## Begin Data rows
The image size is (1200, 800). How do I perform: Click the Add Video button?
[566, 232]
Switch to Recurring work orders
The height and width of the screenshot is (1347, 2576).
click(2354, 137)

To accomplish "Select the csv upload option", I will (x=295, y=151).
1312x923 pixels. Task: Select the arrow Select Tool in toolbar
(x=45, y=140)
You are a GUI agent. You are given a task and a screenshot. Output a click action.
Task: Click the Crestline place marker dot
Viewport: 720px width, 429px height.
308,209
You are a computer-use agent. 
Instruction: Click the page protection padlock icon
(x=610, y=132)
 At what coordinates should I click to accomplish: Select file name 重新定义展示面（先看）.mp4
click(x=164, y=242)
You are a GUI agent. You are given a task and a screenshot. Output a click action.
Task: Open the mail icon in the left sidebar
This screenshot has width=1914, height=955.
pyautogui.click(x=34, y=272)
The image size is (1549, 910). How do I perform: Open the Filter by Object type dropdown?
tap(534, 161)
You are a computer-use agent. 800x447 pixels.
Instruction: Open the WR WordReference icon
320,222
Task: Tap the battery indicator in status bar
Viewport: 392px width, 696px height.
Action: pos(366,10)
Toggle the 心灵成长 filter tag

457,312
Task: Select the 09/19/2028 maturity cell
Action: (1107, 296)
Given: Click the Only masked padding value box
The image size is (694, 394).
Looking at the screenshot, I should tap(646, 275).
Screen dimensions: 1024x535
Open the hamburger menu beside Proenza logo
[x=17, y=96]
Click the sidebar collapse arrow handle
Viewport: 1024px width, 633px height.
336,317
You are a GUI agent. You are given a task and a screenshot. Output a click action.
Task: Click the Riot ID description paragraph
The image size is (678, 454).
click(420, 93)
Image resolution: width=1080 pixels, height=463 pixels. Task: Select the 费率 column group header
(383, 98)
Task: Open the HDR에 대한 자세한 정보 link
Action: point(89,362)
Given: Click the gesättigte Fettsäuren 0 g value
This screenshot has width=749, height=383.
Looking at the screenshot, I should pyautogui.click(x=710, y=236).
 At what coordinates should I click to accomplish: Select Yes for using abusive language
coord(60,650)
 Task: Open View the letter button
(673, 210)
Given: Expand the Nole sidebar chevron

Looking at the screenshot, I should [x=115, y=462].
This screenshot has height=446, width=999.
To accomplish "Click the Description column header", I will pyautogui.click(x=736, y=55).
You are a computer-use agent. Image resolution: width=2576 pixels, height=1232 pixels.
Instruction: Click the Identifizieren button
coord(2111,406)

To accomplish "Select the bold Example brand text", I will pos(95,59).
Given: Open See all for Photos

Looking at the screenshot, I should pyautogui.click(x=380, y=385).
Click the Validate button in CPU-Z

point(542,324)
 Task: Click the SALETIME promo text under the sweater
## End Data rows
▶ **Request**
Write out all the dataset rows again, substituting "UI agent" for "GUI agent" wherever it occurs and keeping everything else the same.

▶ **Answer to the task**
The image size is (1200, 800). How do I perform: Click the Add Video button?
[566, 232]
Switch to Recurring work orders
The height and width of the screenshot is (1347, 2576).
click(2354, 137)

To accomplish "Select the csv upload option", I will (x=295, y=151).
1312x923 pixels. Task: Select the arrow Select Tool in toolbar
(x=45, y=140)
You are a UI agent. You are given a task and a screenshot. Output a click action.
Task: Click the Crestline place marker dot
Viewport: 720px width, 429px height.
308,209
You are a computer-use agent. 
Instruction: Click the page protection padlock icon
(x=610, y=132)
 At what coordinates should I click to accomplish: Select file name 重新定义展示面（先看）.mp4
click(x=164, y=242)
You are a UI agent. You are given a task and a screenshot. Output a click action.
Task: Open the mail icon in the left sidebar
This screenshot has width=1914, height=955.
pyautogui.click(x=34, y=272)
The image size is (1549, 910). How do I perform: Open the Filter by Object type dropdown?
tap(534, 161)
You are a computer-use agent. 800x447 pixels.
Instruction: Open the WR WordReference icon
320,222
Task: Tap the battery indicator in status bar
Viewport: 392px width, 696px height.
Action: pos(366,10)
Toggle the 心灵成长 filter tag

457,312
Task: Select the 09/19/2028 maturity cell
Action: (1107, 296)
Given: Click the Only masked padding value box
The image size is (694, 394).
Looking at the screenshot, I should tap(646, 275).
Screen dimensions: 1024x535
Open the hamburger menu beside Proenza logo
[x=17, y=96]
Click the sidebar collapse arrow handle
Viewport: 1024px width, 633px height.
336,317
You are a UI agent. You are given a task and a screenshot. Output a click action.
Task: Click the Riot ID description paragraph
The image size is (678, 454).
click(420, 93)
Image resolution: width=1080 pixels, height=463 pixels. Task: Select the 费率 column group header
(383, 98)
Task: Open the HDR에 대한 자세한 정보 link
Action: point(89,362)
Given: Click the gesättigte Fettsäuren 0 g value
This screenshot has width=749, height=383.
Looking at the screenshot, I should pyautogui.click(x=710, y=236).
 At what coordinates should I click to accomplish: Select Yes for using abusive language
coord(60,650)
 Task: Open View the letter button
(673, 210)
Given: Expand the Nole sidebar chevron

Looking at the screenshot, I should [x=115, y=462].
This screenshot has height=446, width=999.
To accomplish "Click the Description column header", I will pyautogui.click(x=736, y=55).
You are a computer-use agent. Image resolution: width=2576 pixels, height=1232 pixels.
Instruction: Click the Identifizieren button
coord(2111,406)

To accomplish "Select the bold Example brand text", I will pos(95,59).
Given: Open See all for Photos

Looking at the screenshot, I should pyautogui.click(x=380, y=385).
Click the Validate button in CPU-Z

point(542,324)
 Task: Click the SALETIME promo text under the sweater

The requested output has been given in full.